- REQUIRED ACTION: Read the records below. Copy each line where the string "классика" occurs.

((

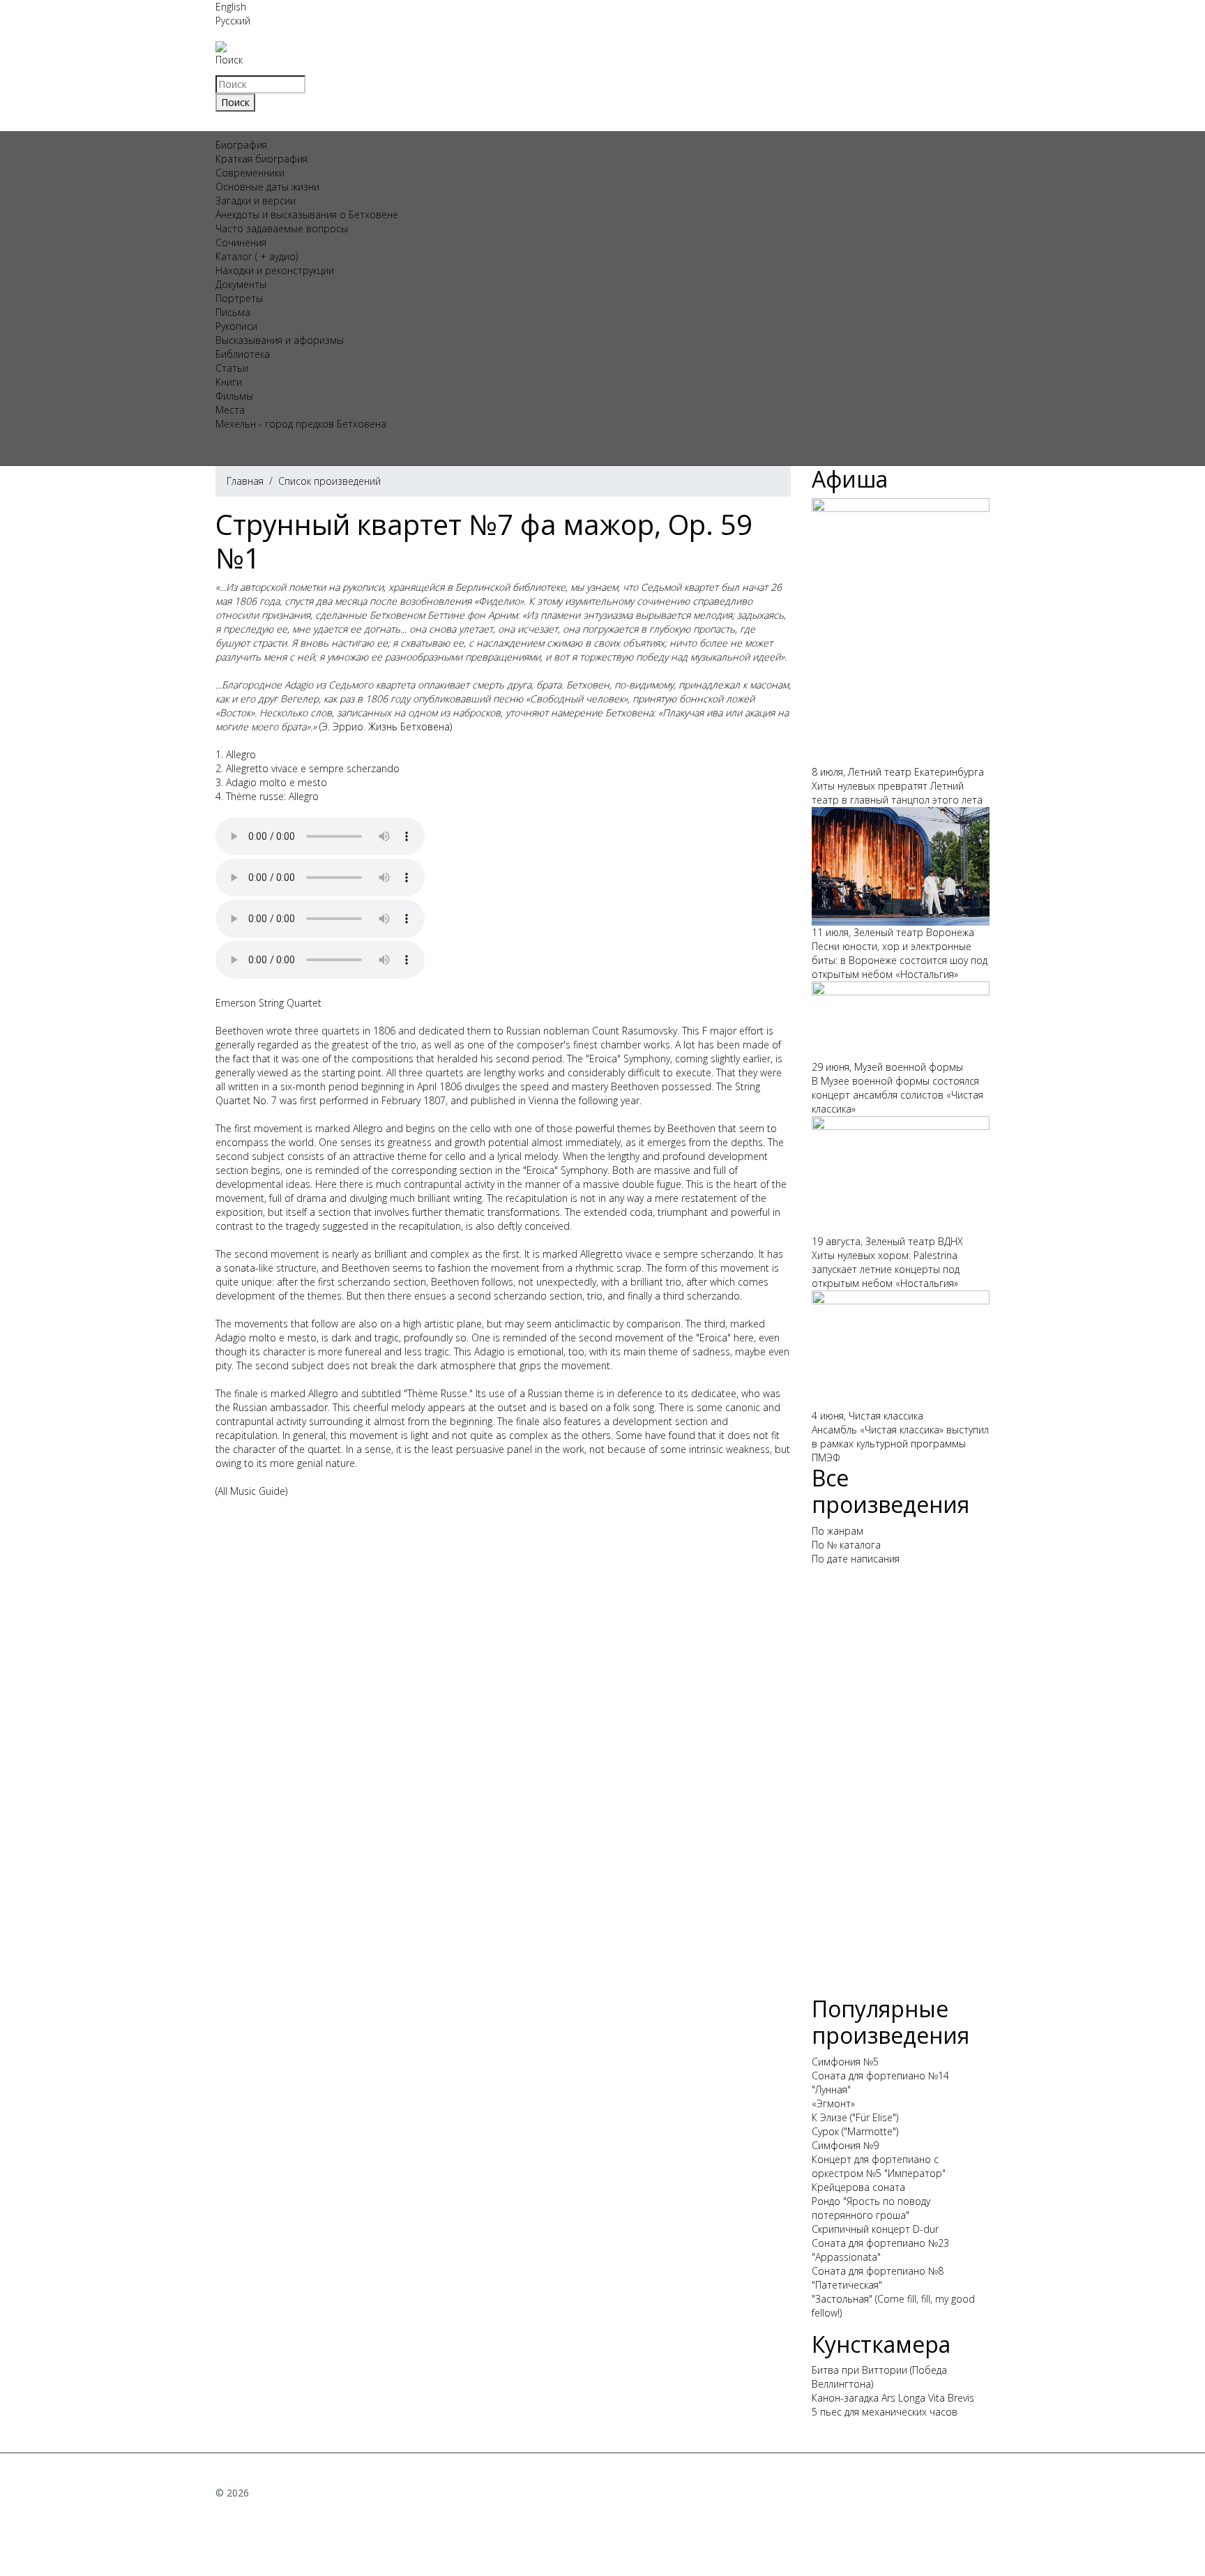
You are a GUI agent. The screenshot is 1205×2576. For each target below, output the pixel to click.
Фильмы (234, 395)
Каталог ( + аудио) (256, 256)
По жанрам (837, 1530)
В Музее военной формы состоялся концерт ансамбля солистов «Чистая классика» (897, 1094)
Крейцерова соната (858, 2187)
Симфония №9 (845, 2145)
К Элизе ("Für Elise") (855, 2117)
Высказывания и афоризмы (279, 340)
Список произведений (329, 481)
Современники (250, 172)
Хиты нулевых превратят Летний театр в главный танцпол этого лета (897, 792)
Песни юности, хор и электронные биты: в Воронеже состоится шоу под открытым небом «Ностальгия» (899, 960)
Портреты (239, 298)
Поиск (229, 59)
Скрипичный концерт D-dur (875, 2229)
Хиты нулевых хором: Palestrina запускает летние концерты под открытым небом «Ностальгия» (886, 1269)
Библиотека (242, 354)
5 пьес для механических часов (884, 2411)
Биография (241, 144)
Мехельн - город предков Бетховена (300, 423)
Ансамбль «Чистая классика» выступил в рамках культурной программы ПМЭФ (900, 1443)
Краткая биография (261, 158)
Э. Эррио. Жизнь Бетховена (385, 726)
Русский (232, 20)
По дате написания (856, 1558)
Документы (240, 284)
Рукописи (236, 326)
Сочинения (240, 242)
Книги (228, 382)
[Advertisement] (901, 1786)
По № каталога (846, 1544)
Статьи (231, 368)
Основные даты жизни (267, 186)
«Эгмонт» (833, 2103)
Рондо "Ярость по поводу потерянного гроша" (871, 2208)
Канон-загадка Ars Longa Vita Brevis (893, 2397)
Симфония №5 (845, 2061)
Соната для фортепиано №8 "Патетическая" (877, 2277)
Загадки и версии (255, 200)
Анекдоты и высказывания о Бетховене (306, 214)
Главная (245, 481)
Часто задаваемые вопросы (281, 228)
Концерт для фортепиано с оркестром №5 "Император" (879, 2166)
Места (230, 409)
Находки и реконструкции (274, 270)
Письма (232, 312)
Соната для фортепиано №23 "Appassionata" (880, 2250)
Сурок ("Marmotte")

))

- RESPONSE:
В Музее военной формы состоялся концерт ансамбля солистов «Чистая классика» (897, 1094)
Ансамбль «Чистая классика» выступил в рамках культурной программы ПМЭФ (900, 1443)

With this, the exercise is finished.